__TASK INSTRUCTIONS__: Transcribe the listing below from its opening line up to and including the line that contains "Given: Open the"; reproduce nothing else.

BEGIN RECORDS PROVIDED

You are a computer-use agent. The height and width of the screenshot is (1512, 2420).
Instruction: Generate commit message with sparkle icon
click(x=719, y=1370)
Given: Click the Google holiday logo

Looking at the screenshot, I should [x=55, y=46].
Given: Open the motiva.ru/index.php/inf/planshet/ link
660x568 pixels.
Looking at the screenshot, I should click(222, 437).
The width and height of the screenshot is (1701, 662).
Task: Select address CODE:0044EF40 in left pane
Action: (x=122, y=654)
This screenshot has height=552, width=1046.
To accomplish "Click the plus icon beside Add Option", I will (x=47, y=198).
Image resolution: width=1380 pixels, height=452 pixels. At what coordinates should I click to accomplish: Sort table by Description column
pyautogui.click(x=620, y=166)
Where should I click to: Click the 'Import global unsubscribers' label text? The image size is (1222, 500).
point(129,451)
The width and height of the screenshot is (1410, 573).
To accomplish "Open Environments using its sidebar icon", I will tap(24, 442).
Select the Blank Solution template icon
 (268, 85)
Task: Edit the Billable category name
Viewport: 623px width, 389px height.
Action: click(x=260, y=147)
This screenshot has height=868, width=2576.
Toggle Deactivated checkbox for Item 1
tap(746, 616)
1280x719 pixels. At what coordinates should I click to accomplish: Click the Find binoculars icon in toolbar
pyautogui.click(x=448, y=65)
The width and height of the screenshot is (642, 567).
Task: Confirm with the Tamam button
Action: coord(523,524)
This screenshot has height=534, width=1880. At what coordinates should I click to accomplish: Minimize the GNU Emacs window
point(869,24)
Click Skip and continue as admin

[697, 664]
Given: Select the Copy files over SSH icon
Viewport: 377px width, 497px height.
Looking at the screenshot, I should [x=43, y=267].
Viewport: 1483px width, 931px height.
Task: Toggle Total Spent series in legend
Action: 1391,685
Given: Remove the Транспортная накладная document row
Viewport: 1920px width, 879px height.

END RECORDS PROVIDED

__ANSWER FOR THE TASK__:
You are a computer-use agent. The height and width of the screenshot is (1512, 2420).
Instruction: Generate commit message with sparkle icon
click(x=719, y=1370)
Given: Click the Google holiday logo

Looking at the screenshot, I should [x=55, y=46].
Given: Open the motiva.ru/index.php/inf/planshet/ link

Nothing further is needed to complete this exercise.